The CHRO mandate inside PE portfolios. The pause in CHRO mandate activity through Q2 2026 is cyclical. The structural repositioning of the CHRO role as a board-level seat inside GCC PE portfolios and group holdings is not reversed. When the discretionary professionalisation budget resumes, this mandate type will resume with it. The boards and sponsors that maintain their search relationships through the pause will be better positioned for the resumption.
The H2 2026 restart conditions. A fifth theme, specific to the current cycle, is the set of conditions that will determine when paused mandates resume. In our reading, the key conditions are: geopolitical and macro stability sufficient for forward-investment decision-making to resume; the first wave of paused technology mandates re-opening at sovereign-anchored clients; and a visible improvement in the international candidate relocation pipeline. None of these are within the control of any individual board or search firm. What is within control is the quality of the preparation. The boards with a prepared mandate, an engaged search partner, and a calibrated brief will convert the resumption moment faster than the boards that begin the preparation when the conditions have already improved.
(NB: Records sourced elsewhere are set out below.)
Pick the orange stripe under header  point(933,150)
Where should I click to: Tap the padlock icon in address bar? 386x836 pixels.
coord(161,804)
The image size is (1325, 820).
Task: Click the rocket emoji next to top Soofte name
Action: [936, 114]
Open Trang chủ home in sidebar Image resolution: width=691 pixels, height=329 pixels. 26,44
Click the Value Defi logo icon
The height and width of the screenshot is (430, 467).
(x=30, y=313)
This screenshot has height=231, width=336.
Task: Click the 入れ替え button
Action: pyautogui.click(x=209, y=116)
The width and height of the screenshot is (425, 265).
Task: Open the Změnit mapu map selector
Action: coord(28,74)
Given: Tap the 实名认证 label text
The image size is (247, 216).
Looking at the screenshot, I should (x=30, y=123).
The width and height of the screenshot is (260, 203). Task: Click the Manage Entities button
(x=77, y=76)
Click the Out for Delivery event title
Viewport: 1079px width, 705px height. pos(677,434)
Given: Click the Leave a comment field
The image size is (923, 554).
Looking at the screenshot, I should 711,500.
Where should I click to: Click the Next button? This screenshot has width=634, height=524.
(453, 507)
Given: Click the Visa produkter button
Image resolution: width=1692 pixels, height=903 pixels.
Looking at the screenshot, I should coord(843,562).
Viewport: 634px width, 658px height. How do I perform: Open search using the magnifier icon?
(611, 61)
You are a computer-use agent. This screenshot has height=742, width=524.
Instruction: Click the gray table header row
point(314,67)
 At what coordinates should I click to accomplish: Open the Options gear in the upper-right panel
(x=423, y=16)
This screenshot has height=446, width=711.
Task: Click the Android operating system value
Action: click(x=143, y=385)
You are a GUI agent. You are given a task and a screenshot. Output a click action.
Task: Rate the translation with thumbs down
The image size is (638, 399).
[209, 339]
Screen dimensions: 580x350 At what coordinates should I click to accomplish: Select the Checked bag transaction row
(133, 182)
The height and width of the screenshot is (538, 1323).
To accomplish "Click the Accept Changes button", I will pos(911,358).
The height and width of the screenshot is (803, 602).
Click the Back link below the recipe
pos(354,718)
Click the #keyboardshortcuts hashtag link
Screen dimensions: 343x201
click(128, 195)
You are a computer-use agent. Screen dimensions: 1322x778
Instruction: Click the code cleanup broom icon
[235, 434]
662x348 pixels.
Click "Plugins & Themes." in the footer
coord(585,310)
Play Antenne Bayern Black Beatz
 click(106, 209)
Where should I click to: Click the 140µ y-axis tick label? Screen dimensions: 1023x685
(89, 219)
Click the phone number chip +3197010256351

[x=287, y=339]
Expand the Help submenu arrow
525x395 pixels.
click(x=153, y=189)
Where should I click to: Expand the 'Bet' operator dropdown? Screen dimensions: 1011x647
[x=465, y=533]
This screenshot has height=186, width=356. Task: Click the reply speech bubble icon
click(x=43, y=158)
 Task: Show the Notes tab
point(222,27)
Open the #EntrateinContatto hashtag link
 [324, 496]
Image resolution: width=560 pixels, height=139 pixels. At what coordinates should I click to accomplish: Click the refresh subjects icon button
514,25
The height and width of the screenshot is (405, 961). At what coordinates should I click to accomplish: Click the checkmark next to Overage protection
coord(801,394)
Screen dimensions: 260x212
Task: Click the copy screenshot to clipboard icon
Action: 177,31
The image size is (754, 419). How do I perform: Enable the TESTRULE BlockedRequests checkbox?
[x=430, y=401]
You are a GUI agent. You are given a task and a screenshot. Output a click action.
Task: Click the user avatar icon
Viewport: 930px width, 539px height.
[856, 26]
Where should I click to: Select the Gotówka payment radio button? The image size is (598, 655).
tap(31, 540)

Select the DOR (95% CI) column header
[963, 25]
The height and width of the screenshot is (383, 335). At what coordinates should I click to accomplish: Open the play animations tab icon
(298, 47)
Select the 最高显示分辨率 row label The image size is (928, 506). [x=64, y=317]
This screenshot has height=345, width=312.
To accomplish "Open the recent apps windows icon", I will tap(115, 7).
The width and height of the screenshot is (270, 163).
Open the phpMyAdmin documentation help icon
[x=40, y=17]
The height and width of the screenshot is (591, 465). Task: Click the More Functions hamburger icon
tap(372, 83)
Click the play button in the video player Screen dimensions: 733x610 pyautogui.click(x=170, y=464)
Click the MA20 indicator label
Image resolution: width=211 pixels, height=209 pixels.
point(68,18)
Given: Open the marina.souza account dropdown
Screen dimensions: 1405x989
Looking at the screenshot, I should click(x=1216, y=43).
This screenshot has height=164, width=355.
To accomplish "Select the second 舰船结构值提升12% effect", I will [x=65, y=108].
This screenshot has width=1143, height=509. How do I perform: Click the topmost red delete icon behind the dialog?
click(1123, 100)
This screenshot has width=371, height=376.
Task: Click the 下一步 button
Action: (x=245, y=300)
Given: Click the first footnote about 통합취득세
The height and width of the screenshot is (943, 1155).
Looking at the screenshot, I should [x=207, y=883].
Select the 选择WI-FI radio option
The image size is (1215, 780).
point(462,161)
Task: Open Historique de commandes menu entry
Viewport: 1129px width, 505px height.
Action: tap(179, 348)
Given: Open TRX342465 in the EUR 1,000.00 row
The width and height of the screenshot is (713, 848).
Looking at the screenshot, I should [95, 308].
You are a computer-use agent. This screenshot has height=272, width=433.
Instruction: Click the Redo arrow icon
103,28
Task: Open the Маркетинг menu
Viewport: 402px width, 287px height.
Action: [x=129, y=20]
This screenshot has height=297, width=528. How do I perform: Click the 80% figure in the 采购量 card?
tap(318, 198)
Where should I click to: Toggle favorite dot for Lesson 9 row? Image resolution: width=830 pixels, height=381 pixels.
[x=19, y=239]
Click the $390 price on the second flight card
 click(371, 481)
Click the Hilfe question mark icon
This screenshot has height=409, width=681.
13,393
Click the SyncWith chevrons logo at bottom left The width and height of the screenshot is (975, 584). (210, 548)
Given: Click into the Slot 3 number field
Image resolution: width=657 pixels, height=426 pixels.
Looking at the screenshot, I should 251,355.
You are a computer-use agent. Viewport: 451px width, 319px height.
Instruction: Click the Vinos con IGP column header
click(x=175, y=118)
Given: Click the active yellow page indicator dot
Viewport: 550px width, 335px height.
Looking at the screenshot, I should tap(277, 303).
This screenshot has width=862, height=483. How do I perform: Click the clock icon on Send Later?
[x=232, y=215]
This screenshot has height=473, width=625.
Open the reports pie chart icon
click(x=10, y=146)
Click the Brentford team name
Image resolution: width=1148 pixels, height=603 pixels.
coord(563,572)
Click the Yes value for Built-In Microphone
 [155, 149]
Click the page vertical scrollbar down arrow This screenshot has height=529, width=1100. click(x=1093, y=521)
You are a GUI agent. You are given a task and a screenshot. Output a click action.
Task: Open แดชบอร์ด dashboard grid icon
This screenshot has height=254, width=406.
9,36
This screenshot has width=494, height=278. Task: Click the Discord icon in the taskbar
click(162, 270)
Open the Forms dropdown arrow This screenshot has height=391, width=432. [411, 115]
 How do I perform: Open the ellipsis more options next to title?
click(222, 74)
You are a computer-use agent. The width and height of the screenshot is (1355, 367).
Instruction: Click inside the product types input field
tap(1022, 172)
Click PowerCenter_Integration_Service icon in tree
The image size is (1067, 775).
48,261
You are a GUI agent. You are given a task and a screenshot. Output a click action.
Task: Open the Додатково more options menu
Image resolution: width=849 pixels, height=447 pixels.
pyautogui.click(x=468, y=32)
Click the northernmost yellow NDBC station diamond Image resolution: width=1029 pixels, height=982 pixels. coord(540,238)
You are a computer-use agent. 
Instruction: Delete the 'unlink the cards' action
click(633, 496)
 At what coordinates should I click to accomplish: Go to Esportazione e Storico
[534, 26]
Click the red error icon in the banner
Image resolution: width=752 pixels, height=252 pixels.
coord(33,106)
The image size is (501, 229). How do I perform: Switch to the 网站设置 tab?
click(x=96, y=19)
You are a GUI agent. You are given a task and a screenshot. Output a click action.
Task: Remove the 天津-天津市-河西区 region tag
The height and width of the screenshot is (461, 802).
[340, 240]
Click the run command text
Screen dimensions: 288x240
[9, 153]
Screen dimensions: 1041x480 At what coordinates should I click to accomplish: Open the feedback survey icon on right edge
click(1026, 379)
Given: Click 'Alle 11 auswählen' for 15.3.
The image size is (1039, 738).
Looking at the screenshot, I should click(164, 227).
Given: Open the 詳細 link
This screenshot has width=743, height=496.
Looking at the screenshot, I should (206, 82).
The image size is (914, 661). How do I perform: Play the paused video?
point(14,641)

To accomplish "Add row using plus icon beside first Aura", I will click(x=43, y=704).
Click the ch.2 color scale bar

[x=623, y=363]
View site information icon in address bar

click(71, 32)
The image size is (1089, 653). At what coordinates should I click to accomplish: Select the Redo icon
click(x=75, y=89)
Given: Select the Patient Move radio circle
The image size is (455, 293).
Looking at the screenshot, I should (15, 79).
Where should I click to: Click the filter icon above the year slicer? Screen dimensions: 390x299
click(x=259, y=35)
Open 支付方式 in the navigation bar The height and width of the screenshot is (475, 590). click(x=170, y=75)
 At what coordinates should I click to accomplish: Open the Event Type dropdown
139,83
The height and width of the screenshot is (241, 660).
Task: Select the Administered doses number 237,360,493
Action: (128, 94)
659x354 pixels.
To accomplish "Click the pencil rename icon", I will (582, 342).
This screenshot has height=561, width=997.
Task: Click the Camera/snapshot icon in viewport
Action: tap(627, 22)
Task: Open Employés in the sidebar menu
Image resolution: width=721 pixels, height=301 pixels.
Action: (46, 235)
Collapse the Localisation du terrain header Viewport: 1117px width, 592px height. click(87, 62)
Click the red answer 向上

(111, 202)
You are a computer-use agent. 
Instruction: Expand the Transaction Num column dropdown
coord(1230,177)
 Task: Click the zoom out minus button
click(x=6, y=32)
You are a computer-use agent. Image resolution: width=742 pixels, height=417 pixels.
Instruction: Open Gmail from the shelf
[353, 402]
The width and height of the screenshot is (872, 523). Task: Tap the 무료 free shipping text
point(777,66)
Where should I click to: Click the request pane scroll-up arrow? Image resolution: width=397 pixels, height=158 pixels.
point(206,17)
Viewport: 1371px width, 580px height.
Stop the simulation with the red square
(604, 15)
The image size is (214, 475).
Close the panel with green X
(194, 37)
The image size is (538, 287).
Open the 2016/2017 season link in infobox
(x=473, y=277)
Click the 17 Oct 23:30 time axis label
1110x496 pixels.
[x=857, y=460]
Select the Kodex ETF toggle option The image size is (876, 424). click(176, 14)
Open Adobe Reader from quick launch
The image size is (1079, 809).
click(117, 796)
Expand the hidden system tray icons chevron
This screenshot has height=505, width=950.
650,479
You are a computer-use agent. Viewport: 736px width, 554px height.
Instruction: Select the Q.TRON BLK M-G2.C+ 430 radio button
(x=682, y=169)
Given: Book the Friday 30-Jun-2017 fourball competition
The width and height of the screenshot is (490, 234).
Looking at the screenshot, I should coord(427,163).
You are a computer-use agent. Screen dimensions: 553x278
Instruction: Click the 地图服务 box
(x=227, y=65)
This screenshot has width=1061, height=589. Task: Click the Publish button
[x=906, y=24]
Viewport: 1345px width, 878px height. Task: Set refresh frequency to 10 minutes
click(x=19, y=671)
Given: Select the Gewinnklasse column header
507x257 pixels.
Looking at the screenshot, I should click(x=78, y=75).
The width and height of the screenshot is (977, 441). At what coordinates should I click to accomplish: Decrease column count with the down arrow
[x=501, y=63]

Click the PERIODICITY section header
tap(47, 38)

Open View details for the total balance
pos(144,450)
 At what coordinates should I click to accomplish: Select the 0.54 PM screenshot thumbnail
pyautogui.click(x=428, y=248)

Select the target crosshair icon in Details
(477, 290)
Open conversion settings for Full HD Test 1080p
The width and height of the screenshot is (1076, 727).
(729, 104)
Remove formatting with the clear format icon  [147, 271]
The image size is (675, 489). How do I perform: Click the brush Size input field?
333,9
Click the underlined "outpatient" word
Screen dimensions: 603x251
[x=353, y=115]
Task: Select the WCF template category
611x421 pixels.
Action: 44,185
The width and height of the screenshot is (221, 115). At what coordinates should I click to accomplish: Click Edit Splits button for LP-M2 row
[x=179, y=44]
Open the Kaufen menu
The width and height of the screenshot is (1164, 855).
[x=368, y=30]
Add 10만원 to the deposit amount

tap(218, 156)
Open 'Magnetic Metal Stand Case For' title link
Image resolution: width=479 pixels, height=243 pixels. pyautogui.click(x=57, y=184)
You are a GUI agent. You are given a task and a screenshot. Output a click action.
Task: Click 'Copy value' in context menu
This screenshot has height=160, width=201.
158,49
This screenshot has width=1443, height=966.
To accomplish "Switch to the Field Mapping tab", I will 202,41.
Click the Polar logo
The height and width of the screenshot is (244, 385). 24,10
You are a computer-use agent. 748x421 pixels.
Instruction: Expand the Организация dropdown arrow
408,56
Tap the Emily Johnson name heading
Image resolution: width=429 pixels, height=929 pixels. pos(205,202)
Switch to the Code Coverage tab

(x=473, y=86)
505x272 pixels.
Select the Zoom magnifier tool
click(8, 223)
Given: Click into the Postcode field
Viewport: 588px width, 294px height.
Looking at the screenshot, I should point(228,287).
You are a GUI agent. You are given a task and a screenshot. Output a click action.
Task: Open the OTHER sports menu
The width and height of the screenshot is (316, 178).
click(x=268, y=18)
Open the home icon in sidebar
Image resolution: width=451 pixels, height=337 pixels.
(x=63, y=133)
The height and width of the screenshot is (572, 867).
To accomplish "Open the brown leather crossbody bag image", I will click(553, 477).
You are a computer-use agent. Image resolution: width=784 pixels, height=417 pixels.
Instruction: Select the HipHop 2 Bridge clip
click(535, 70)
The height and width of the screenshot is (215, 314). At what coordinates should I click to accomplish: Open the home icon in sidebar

The close of this twelve-month reading is the same as the close of the executive summary: standing still is the bigger risk. The opportunity cost of deferring is not the search fee; it is the difference between hiring at trough conditions with adjusted criteria and hiring at recovery-peak conditions with maximum competition. The boards and firms that understand this are the ones that will define the next cycle.
Methodology and sample
Primary period. 1 January 2026 to 30 May 2026. Comparators: same period 2025 (for cyclical comparison), full-year 2024 and full-year 2022 (for structural comparisons).
Sample. This report draws on JOH Partners' closed mandate book (1,400+ senior placements since 2014), augmented with structured market intelligence across approximately 30 retained search firms operating in the GCC. Compensation data is anonymised and ranged.
Definitions. "Senior" is defined as board-level, C-suite, or vertical-MD-and-above. "Retained" excludes contingency mandates. Sector taxonomy follows JOH Partners' six-sector practice structure.
Caveats. This is a practitioner's read, not a peer-reviewed market study. The mandate-share figures are derived from our own book plus structured intelligence; they should be understood as a directional indicator rather than a precise market census. The bifurcation observation is a mid-cycle read; the underlying composition will continue to evolve through H2 2026 as macro conditions resolve.
On the Q4 2025 chair interview programme. The eighteen structured conversations with sitting Gulf-listed family-business chairs conducted during Q4 2025 and referenced in our earlier research are used as structural context in this report. The PullQuote included in the "What the current cycle is changing" section is from JOH partner observations through May 2026, not from that interview programme.